Human-powered hover bike wins coveted $250K prize
After 30 years unclaimed, Toronto team wins global helicopter competition
A long-elusive aviation innovation prize that has never had a winner in its 33-year existence has finally been claimed after a team of Toronto engineers built and then flew a human-powered hover bike.
The highly-coveted Igor I. Sikorsky Human Powered Helicopter Competition — known as the AHS Sikorsky prize for short — was awarded for the first time in its history Thursday to AeroVelo, a Toronto-based engineering team made up of University of Toronto students, alumni and volunteers.
The team named their winning invention Atlas, and were able to have the aircraft climb 3.3 metres in the air for a 64-second duration before the pilot landed it gently about seven metres away from its takeoff point.
A video of Atlas's vertical flight shows one of the teammates pedalling a customized carbon-fiber Cervelo bike frame as four giant rotor blades constructed from light carbon tubes begin to slowly rotate, lifting him above a pair of engineers' heads. The test flight was shot in the cavernous indoor Soccer Centre at Vaughan, Ont.
According to the rules of the competition, the winners must demonstrate human-powered flight for at least one minute in the air, and three metres above the ground. A pilot must also ensure the flying machine is steered so that it hovers within a 10-by-10-metre square.
1st team to succeed among global competitors
Team AeroVelo's liftoff took about 15 seconds to reach the 3.3-metre altitude.
The record-breaking champs were presented with a $250,000 cheque from the American Helicopter Society (AHS), which put up the cash incentive for whomever could successfully design a human-powered helicopter.
Atlas, which weighs only 52 kilograms and has four 20.4-metre-diameter rotors, spans a width of 58 metres.

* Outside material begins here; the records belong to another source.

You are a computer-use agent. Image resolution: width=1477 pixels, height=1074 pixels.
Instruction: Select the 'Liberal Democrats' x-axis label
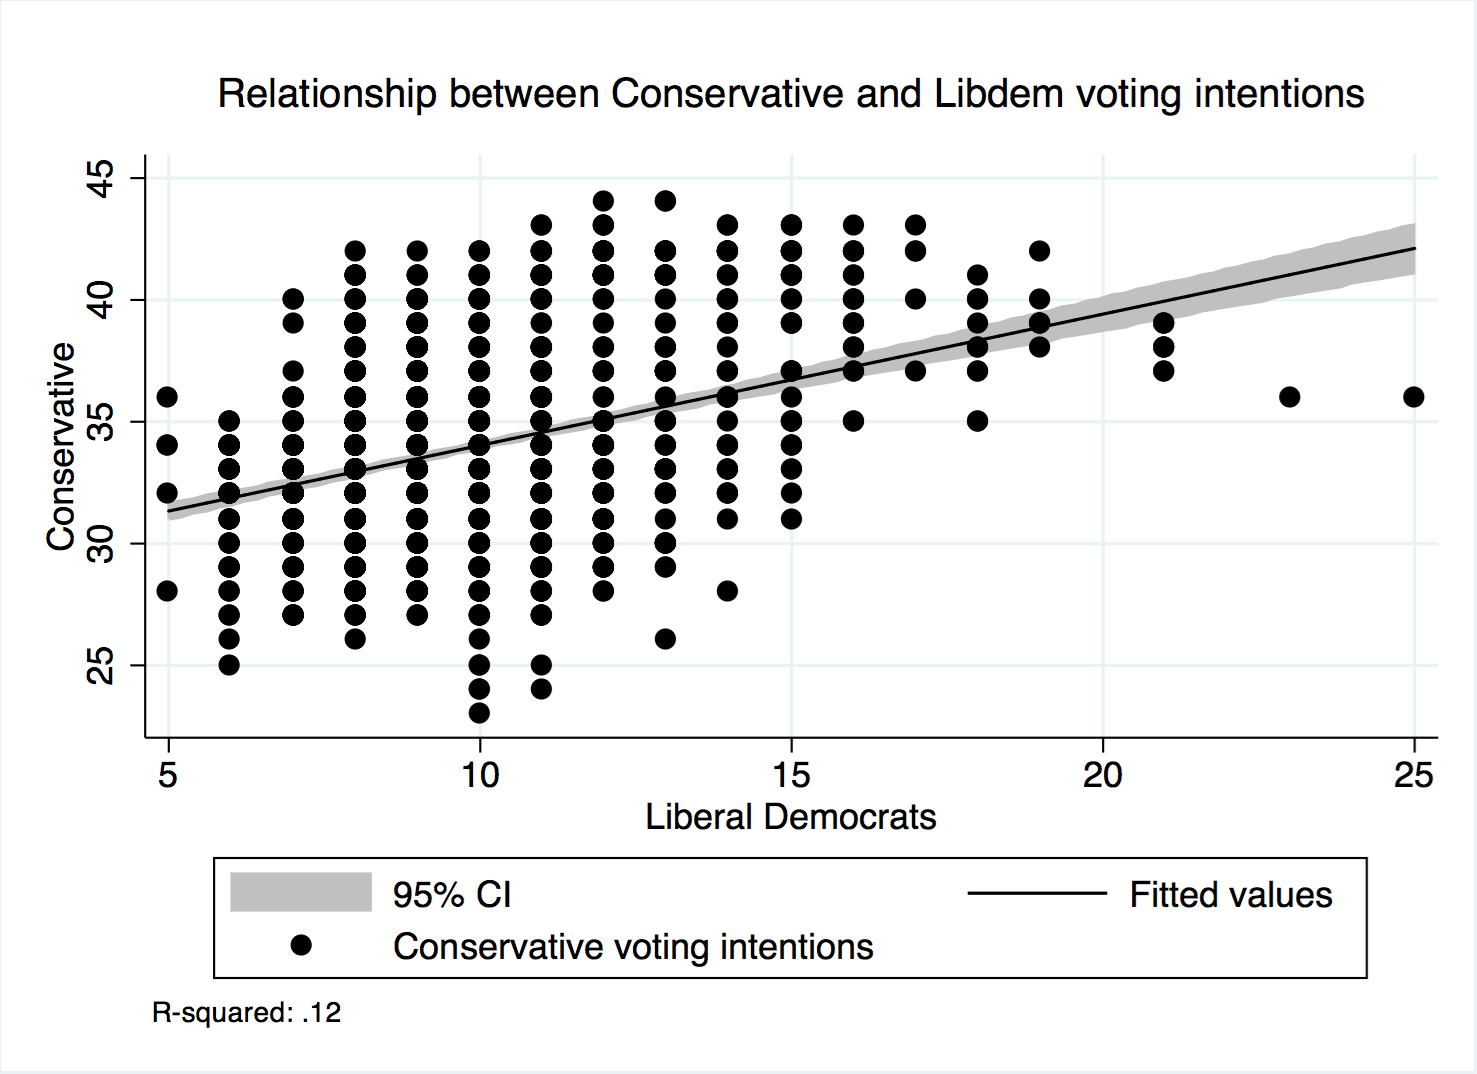point(790,817)
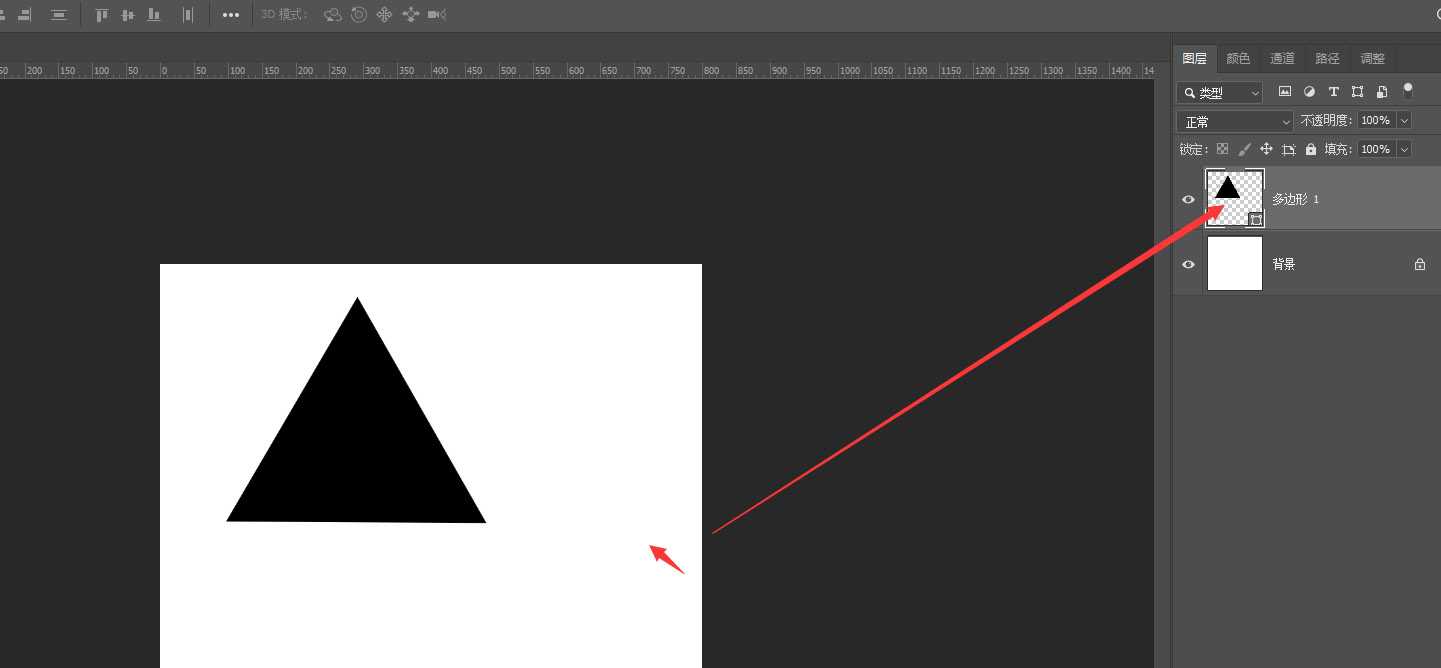The height and width of the screenshot is (668, 1441).
Task: Click the lock position move icon
Action: pyautogui.click(x=1266, y=149)
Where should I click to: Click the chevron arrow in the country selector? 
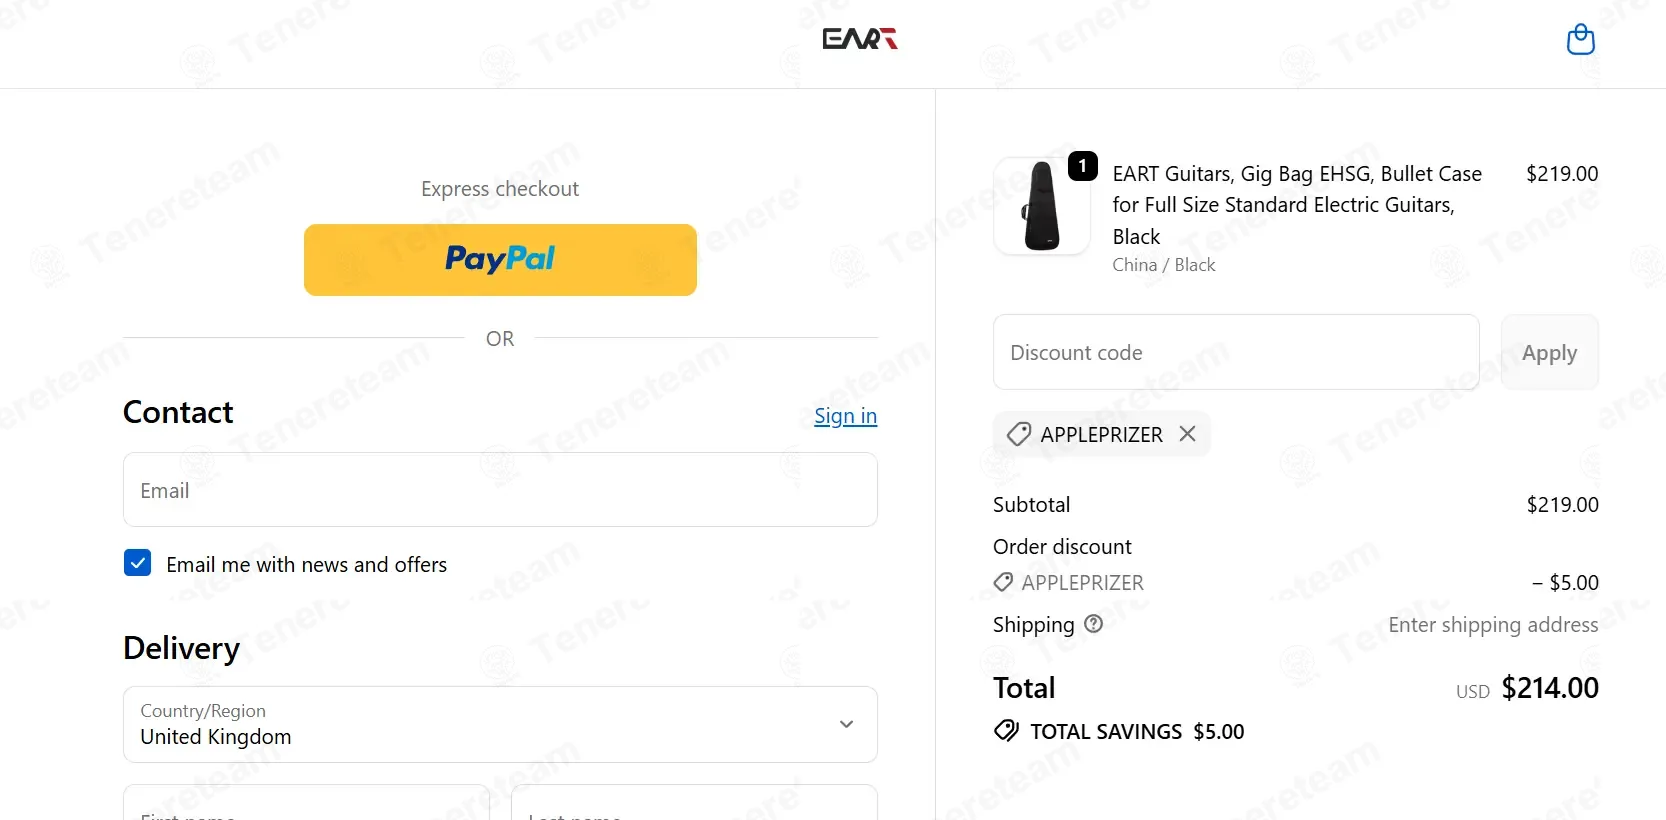pos(846,724)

Its design was revealed on Thursday.
The AHS described Atlas as an historic achievement, noting that competitors from Canada, the U.S., Japan and around the world have been vying to create a human-powered helicopter since 1980 to win the prize.

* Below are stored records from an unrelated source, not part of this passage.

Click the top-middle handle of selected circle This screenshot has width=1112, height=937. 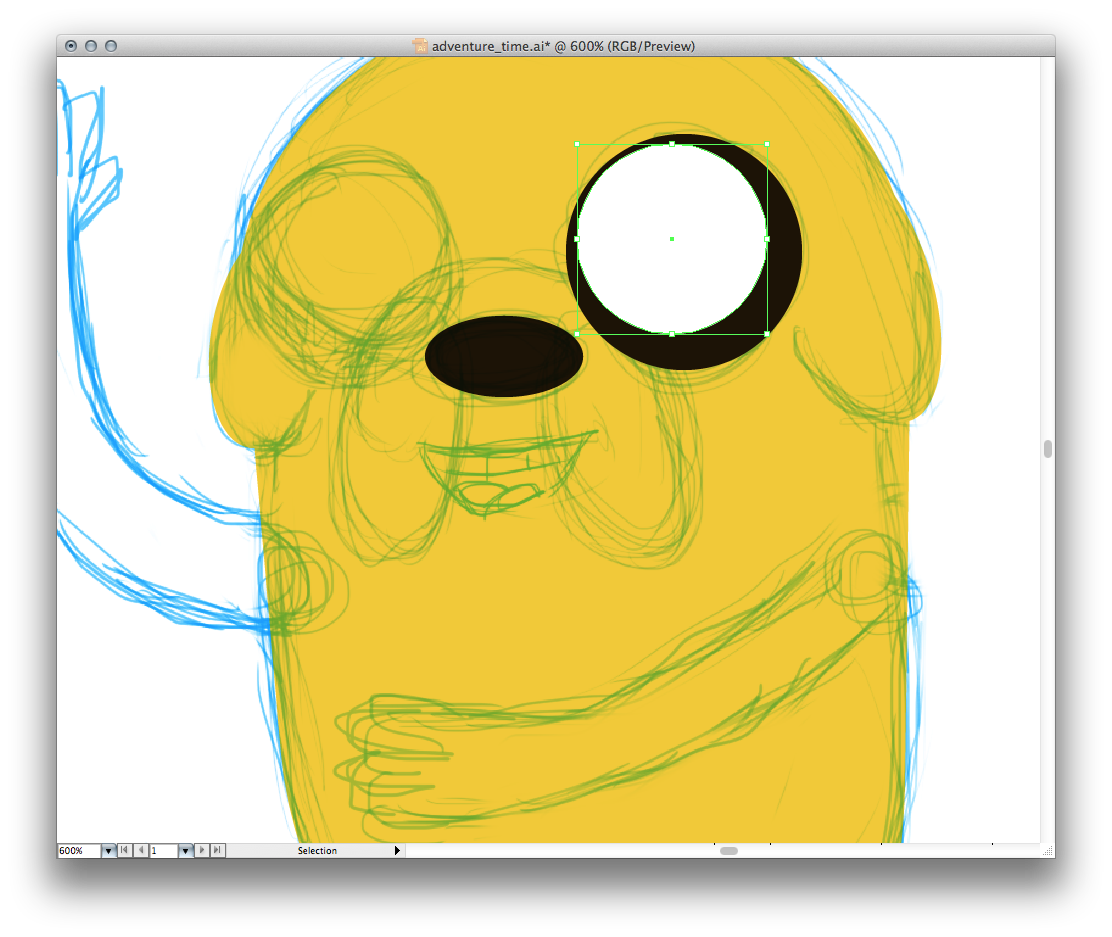(672, 144)
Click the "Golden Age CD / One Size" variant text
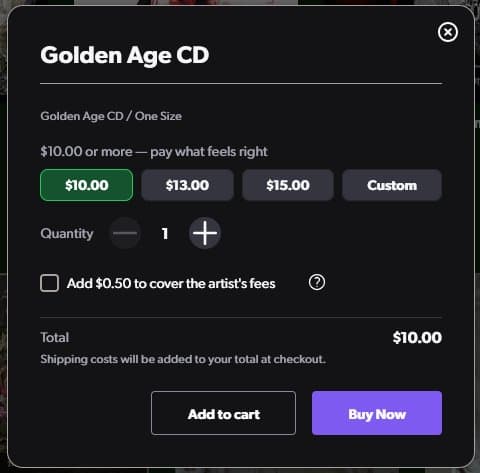This screenshot has width=480, height=473. (x=111, y=116)
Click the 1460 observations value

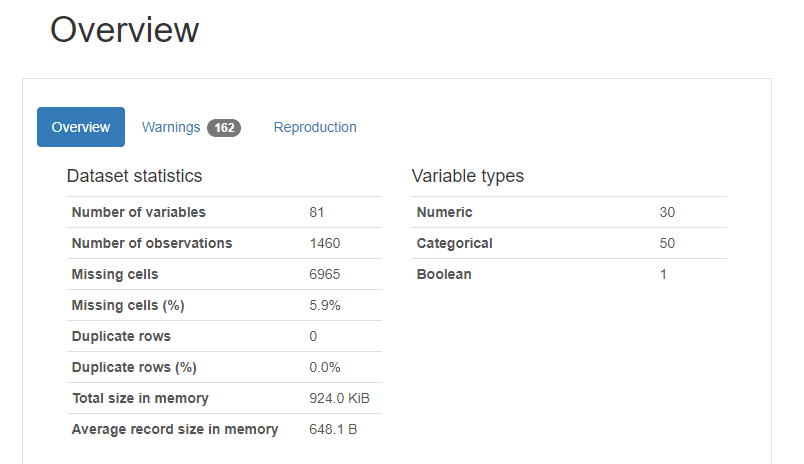(325, 243)
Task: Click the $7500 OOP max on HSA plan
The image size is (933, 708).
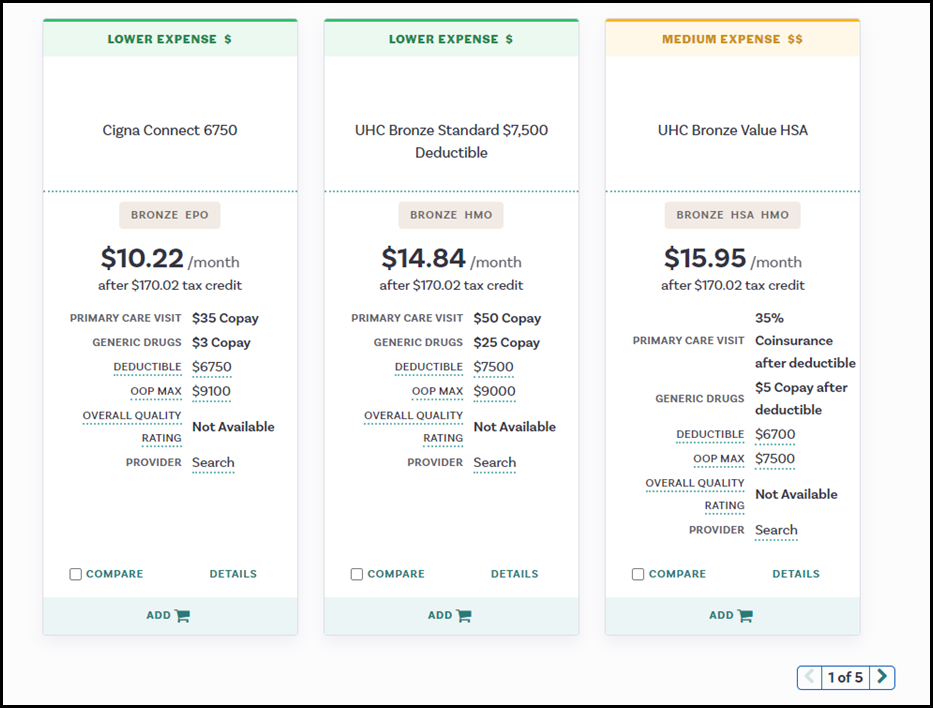Action: (x=775, y=460)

"It took AeroVelo's fresh ideas, daring engineering approach and relentless pursuit of innovation — coupled with more than three decades of advances in structures, composites, computer-aided design and aeromechanical theory — to succeed in achieving what many in vertical flight considered impossible," AHS International executive director Mike Hirschberg said in a statement.
The AHS Sikorksy competition has signalled that AeroVelo's win "is not the end, but the beginning," and promised that "another grand challenge" will soon be announced, although the details are currently being refined.